▶ _What is expected_: Copy all the lines of the data that include the word "toolbar".

===== Records for this exercise

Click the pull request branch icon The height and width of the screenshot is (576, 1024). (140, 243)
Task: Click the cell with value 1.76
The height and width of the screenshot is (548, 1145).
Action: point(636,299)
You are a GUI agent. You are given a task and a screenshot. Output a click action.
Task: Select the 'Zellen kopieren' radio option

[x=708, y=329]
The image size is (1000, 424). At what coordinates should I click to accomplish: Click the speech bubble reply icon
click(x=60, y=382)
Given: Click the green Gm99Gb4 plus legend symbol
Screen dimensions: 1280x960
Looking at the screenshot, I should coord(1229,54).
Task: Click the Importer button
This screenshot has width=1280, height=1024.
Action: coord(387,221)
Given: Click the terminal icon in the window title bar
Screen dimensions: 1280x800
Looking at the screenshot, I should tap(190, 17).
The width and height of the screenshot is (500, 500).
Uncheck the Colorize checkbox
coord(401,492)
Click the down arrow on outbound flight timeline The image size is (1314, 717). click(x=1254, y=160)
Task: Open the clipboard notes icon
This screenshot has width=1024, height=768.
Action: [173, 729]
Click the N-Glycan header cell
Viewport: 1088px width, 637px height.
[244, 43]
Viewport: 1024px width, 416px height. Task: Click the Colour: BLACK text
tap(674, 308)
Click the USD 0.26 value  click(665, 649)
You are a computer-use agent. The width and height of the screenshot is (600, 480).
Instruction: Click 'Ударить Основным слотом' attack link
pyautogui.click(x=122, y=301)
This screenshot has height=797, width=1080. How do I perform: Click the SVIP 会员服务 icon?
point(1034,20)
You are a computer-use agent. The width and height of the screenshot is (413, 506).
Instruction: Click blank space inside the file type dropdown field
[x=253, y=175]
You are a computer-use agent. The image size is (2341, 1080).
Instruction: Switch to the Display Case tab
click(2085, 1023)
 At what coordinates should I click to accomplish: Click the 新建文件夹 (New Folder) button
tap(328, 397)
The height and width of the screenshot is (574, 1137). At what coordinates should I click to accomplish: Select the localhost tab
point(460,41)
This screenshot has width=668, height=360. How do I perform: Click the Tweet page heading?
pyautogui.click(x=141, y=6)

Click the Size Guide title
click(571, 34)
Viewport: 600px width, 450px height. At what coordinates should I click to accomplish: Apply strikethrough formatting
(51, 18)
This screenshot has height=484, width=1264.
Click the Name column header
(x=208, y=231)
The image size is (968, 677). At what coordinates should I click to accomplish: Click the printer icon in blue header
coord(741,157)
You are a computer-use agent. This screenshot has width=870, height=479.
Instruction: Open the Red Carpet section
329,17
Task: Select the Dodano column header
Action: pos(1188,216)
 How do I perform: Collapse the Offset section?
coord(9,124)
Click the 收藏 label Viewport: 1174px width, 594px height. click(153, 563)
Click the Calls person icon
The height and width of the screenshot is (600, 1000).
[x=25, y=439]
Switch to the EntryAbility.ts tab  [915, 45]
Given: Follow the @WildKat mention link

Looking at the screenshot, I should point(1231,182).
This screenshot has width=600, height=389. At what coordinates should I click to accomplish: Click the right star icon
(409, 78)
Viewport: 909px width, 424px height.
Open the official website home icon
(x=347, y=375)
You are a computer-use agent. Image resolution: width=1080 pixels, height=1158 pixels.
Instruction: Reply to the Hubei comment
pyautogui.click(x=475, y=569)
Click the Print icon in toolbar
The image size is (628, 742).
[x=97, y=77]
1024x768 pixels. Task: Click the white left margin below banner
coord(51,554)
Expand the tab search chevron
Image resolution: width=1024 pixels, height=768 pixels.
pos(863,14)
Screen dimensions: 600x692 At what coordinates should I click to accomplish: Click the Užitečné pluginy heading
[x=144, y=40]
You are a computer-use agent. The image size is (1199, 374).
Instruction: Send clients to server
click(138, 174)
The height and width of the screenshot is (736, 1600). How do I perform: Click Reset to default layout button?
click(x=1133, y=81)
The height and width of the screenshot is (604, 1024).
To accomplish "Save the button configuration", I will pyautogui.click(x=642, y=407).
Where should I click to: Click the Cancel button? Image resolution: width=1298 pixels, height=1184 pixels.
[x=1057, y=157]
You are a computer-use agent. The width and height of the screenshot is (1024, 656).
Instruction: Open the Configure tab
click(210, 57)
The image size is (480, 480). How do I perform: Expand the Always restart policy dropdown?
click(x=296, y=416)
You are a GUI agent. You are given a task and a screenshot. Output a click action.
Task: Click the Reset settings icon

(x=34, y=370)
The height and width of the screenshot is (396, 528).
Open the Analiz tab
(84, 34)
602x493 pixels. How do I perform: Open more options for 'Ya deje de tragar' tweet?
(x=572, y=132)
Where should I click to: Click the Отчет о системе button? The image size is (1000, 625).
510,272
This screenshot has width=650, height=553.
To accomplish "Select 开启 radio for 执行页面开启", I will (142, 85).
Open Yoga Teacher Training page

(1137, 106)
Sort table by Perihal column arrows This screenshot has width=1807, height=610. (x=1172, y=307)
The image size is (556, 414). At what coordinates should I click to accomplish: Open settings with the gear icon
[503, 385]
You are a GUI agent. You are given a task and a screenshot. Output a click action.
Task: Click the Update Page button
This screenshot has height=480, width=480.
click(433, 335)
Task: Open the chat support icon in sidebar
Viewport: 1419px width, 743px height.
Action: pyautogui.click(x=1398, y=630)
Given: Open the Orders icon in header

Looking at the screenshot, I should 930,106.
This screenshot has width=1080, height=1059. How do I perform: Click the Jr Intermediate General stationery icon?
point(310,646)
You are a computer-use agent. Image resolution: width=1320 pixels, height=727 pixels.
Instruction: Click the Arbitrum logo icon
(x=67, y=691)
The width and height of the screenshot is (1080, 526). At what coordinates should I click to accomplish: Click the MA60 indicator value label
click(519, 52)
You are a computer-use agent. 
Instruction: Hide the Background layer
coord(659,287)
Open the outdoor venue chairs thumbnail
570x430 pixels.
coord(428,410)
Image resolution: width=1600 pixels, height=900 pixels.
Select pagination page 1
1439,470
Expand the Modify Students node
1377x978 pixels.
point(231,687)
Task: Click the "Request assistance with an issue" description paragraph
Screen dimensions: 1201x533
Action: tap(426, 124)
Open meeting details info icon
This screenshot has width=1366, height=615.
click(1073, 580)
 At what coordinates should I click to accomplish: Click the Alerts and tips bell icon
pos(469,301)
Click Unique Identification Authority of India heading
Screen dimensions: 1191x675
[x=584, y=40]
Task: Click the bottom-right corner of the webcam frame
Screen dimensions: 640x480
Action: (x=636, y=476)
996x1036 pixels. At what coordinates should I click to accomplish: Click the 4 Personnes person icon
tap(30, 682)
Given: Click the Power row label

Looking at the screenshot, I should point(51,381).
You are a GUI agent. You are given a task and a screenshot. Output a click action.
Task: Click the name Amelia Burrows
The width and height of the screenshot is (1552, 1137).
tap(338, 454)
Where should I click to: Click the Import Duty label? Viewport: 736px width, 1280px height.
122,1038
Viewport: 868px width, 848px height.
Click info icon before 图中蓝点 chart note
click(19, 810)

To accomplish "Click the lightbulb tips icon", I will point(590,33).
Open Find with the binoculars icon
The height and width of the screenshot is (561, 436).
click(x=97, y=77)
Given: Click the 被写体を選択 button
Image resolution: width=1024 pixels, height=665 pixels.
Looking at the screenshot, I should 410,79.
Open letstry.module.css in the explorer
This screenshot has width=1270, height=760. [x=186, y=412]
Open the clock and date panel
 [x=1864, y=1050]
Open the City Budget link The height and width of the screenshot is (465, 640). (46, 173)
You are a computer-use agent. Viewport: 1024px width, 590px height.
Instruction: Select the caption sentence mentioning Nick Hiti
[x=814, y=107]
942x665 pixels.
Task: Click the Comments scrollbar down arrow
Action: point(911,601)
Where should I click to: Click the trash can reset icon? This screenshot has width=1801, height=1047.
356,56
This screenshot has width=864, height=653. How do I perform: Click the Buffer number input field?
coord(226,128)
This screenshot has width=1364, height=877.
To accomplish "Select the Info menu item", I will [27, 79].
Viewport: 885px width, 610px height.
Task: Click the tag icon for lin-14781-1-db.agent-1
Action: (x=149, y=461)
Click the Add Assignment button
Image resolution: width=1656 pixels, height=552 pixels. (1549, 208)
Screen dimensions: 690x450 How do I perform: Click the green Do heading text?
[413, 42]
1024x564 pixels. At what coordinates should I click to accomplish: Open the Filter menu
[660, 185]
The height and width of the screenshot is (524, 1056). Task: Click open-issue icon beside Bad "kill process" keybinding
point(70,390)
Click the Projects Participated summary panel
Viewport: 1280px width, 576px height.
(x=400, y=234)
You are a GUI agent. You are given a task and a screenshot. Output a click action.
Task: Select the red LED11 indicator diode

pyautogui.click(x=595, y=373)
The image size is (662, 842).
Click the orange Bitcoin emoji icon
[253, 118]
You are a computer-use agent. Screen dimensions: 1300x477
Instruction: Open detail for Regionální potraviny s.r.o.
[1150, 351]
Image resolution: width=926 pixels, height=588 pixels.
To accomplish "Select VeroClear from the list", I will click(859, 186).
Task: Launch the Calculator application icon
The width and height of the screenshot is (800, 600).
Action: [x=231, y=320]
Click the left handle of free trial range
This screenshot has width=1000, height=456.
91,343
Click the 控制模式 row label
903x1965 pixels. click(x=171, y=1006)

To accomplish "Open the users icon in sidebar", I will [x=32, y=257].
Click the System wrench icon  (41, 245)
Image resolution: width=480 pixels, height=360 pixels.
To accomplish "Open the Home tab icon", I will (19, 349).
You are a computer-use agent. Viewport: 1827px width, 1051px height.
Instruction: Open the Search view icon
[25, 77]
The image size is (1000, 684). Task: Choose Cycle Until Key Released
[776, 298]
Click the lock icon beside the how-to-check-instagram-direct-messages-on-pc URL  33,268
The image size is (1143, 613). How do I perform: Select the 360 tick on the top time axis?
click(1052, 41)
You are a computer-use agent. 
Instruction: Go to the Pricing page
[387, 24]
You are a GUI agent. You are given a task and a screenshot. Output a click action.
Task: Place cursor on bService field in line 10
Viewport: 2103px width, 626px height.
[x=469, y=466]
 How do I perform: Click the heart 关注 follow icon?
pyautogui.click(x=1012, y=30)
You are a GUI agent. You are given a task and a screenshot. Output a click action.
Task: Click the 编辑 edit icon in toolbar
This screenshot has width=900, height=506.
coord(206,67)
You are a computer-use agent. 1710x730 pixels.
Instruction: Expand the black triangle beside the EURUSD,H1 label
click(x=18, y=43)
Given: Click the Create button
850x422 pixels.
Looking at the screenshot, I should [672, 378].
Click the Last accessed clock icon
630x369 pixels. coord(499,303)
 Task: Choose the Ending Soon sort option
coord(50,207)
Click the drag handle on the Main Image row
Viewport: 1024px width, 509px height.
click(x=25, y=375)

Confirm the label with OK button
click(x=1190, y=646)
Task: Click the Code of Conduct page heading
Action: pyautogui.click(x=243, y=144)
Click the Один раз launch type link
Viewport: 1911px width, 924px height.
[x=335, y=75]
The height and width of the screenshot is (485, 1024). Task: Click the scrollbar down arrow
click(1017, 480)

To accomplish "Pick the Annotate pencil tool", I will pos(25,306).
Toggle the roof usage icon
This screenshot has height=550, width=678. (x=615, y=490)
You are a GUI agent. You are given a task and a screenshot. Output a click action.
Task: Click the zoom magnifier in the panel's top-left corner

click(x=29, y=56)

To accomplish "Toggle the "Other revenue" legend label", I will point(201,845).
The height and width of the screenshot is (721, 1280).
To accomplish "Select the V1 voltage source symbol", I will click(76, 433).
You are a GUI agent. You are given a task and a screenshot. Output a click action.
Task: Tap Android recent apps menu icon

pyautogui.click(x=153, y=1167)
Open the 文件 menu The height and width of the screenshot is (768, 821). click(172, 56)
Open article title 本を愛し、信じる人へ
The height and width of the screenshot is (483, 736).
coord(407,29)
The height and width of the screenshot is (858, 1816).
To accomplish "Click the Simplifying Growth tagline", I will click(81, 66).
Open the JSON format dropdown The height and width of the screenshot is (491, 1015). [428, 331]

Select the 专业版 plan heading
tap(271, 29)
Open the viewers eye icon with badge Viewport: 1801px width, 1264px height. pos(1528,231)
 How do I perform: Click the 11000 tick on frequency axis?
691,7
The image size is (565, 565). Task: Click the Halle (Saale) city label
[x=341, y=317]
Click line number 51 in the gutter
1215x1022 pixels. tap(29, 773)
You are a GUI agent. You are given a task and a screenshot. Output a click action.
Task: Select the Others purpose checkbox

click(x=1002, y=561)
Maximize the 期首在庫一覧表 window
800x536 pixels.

==========

▶ _Solution_:
Click the Print icon in toolbar
Task: Click the 编辑 edit icon in toolbar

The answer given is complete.